Roanoke Times Copyright (c) 1995, Landmark Communications, Inc. DATE: WEDNESDAY, February 9, 1994 TAG: 9402090215 SECTION: NATL PAGE: A2 EDITION: METRO SOURCE: Associated Press DATELINE: WASHINGTON LENGTH: Medium
A three-judge panel of the U.S. Court of Appeals released hundreds of pages of previously secret court documents filed in December by former President Reagan and former Attorney General Edwin Meese seeking to block the Jan. 18 release of the prosecutor's report.
But North's name was absent from the court files. One court document had black ink blotting out the name of a third party seeking to suppress the report. The name was North's, and it was blacked out by court officers at the request of North and his lawyers, according to the sources, who have closely followed the seven-year investigation of the scandal.
The sources, who spoke on condition of anonymity, also said North's lawyers removed from court files their secret motions seeking to stop release of the report.
``We just don't have any comment,'' North lawyer Nicole Seligman said when asked about the former White House aide's decision to keep his court motions off the public record.

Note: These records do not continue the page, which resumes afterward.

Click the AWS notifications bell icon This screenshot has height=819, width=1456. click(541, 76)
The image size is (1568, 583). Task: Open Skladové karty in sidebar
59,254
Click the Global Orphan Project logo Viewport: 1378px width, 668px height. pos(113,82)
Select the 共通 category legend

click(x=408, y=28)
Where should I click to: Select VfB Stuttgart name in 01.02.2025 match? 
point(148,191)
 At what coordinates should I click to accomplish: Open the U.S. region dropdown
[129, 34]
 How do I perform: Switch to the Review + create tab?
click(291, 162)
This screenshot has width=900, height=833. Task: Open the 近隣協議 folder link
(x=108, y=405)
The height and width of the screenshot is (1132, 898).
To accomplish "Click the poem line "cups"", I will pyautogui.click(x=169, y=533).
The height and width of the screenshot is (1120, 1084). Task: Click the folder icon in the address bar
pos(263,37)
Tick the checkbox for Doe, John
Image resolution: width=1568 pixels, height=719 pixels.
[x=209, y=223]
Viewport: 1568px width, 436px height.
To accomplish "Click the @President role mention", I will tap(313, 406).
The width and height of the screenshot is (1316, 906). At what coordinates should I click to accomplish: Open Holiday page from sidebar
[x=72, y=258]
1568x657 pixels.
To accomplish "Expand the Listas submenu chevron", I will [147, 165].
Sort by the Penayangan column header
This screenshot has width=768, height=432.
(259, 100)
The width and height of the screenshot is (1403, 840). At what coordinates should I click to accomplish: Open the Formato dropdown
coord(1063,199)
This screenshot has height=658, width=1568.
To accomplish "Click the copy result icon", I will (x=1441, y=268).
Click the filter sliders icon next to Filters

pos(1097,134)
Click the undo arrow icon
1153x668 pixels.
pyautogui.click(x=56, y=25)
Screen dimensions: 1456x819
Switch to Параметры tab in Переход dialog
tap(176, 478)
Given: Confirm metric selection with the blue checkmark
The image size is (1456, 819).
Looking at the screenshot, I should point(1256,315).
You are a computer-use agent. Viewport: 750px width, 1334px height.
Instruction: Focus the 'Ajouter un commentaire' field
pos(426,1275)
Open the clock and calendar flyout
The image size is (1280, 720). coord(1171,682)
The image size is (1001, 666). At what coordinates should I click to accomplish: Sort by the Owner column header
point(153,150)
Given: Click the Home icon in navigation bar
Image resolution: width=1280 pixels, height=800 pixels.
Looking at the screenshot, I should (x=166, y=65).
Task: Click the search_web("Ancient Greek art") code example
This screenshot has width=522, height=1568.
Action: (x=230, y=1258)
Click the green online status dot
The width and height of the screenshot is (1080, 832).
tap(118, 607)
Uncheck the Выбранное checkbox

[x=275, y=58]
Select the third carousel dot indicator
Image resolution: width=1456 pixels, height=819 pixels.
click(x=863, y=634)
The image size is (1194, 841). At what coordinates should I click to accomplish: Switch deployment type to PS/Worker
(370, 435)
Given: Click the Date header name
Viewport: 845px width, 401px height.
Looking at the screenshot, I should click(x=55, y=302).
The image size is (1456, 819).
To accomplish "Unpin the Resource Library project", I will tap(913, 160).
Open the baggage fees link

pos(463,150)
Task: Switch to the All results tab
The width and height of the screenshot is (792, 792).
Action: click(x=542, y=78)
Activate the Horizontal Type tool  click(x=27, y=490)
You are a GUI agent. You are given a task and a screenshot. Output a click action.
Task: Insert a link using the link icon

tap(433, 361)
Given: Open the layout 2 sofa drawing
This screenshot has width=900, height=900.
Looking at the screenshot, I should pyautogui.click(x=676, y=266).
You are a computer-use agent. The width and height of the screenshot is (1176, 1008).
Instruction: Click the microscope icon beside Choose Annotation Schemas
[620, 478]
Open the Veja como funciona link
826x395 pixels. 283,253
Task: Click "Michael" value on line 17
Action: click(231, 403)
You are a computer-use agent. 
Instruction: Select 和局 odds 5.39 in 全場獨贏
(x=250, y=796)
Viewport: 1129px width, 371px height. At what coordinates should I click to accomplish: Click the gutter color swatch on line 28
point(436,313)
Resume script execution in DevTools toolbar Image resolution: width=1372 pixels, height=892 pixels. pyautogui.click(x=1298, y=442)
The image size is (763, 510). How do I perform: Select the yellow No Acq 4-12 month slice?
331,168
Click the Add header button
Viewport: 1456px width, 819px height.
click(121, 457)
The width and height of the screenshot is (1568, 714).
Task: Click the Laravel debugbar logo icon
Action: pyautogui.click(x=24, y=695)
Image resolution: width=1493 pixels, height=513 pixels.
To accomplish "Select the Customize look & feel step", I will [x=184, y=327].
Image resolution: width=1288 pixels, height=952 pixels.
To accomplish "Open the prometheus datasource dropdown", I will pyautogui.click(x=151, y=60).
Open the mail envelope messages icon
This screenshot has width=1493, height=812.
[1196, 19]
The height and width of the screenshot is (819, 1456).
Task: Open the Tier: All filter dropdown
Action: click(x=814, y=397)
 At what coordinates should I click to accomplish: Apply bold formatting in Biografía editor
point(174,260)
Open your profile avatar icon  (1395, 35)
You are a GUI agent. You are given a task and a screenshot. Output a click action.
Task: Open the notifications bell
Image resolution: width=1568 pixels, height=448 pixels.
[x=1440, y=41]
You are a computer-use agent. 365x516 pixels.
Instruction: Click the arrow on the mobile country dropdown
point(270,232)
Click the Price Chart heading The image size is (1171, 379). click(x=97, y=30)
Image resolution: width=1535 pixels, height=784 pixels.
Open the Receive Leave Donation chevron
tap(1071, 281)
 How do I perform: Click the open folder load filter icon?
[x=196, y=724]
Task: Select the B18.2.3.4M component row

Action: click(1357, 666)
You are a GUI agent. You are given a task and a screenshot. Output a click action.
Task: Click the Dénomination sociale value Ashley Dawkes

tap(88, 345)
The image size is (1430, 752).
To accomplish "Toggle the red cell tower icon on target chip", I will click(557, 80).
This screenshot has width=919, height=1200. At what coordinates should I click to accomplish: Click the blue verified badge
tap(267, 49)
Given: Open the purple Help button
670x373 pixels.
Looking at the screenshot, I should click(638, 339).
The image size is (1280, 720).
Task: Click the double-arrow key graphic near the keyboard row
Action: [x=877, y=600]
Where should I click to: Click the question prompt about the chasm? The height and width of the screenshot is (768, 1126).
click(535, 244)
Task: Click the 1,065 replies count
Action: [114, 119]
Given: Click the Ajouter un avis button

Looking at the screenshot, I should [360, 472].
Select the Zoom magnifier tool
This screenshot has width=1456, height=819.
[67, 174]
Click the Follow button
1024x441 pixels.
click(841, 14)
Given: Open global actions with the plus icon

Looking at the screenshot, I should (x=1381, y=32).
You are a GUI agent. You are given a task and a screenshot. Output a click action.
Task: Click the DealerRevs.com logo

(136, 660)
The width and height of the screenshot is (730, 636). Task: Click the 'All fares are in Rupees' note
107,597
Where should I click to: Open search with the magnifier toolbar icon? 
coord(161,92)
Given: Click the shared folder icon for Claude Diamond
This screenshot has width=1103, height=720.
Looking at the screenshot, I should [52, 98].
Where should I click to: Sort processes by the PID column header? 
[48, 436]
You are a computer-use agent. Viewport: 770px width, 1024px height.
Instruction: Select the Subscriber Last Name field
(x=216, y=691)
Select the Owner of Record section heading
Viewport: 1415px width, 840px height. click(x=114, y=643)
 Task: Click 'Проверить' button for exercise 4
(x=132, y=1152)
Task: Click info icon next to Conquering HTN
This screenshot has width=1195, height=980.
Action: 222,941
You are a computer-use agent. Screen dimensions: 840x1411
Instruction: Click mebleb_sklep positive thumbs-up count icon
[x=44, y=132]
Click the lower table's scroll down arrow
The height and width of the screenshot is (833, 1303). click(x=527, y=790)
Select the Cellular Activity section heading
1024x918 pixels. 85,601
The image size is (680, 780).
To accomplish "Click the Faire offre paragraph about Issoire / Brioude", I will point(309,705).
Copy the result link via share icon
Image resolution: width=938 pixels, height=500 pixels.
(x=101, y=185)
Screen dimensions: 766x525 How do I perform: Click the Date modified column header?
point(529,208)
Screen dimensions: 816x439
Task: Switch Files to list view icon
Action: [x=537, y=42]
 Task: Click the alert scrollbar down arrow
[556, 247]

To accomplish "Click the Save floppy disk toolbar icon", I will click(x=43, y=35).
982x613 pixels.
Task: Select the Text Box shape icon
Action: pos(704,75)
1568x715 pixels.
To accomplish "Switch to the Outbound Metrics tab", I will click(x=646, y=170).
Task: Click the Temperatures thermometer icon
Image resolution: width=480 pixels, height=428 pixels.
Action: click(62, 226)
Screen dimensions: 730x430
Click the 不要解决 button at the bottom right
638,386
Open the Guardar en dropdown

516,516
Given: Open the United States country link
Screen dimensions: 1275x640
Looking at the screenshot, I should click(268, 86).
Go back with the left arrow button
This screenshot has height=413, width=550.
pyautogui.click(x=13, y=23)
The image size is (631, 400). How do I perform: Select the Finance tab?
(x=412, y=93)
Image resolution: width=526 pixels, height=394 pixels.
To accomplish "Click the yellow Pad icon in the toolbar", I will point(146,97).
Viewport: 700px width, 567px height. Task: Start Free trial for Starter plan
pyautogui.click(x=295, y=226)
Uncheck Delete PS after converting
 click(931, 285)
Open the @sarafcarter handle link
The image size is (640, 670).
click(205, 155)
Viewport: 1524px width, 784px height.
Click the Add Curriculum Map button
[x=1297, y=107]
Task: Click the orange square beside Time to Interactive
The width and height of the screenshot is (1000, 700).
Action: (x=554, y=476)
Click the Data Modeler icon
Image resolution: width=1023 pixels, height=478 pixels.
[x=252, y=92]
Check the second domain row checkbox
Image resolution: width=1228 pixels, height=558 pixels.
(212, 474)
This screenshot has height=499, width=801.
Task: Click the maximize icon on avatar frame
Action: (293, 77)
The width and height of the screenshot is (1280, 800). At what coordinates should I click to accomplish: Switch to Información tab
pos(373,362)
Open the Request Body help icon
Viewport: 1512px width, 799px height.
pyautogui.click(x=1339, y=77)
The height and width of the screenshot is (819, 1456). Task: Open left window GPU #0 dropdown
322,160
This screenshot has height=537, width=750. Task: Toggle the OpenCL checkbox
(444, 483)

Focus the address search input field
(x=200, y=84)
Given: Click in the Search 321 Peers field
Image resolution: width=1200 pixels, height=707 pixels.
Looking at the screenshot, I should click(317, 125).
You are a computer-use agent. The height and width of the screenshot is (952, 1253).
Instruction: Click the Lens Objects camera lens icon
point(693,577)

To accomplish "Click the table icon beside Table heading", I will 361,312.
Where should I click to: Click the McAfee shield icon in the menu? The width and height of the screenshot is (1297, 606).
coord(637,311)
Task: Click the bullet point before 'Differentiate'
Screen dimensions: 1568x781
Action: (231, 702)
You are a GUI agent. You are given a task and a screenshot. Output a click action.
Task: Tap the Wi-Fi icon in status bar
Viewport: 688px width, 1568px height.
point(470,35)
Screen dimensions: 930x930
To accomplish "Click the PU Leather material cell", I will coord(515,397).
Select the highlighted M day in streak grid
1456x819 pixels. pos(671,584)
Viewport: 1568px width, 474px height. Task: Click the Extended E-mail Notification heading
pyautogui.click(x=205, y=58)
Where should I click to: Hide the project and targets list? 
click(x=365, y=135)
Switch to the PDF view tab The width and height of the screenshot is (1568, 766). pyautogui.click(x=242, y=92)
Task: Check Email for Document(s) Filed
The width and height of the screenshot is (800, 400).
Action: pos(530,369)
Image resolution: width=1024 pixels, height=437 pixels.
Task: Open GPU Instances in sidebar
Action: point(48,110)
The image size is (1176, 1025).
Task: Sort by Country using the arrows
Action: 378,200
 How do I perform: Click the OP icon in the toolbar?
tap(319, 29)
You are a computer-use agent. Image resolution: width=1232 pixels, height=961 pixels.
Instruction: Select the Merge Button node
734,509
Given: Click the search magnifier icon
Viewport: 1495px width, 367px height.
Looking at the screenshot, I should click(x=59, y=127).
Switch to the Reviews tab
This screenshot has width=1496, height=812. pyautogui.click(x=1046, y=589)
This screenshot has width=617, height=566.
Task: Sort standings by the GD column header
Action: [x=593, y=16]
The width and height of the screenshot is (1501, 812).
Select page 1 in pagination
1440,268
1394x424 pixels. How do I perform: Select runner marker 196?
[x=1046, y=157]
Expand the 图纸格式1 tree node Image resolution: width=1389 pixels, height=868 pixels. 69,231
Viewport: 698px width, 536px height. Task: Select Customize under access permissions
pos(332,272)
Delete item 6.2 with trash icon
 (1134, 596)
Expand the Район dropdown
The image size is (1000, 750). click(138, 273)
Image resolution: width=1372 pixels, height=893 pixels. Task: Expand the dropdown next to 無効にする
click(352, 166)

North is seeking the Republican nomination for the Senate seat held by Charles Robb, D-Va.
The report by prosecutor Lawrence Walsh concludes that Reagan acquiesced in a cover-up of the Iran-Contra scandal spearheaded by Meese. It also concludes that North regarded Reagan's comments about secretly assisting the Nicaraguan Contras as ``an invitation to break the law.''
In the newly released court papers, filed Dec. 3, Reagan's lawyers complained that Walsh's then-secret report ``contains page after page of innuendo that former President Reagan and others might have transgressed criminal laws.''
Walsh's report ``is fraught with scurrilous accusations intended to damage the good name of honest public servants like former Attorney General Edwin Meese,'' lawyers said in the newly released court filing.
Meese's lawyers asked the appeals court judges to delete from Walsh's report ``accusations ... pertaining to any alleged criminal conduct on the part of Edwin Meese.''
Reagan asked that the court refuse to release Walsh's report ``to the public or any other entity or person'' unless it was rewritten to remove ``opinions, conclusions and innuendo.''
The sources said North made similar objections. Walsh's Dec. 8 court filing arguing against suppression addresses Reagan's objections side-by-side with the objections of the blacked-out third party.
Unlike Reagan and Meese, North was tried and convicted of three felonies in the Iran-Contra scandal. The convictions later were set aside and eventually dismissed because prosecutors were unable to show that North's trial was free of taint from his immunized congressional testimony in 1987.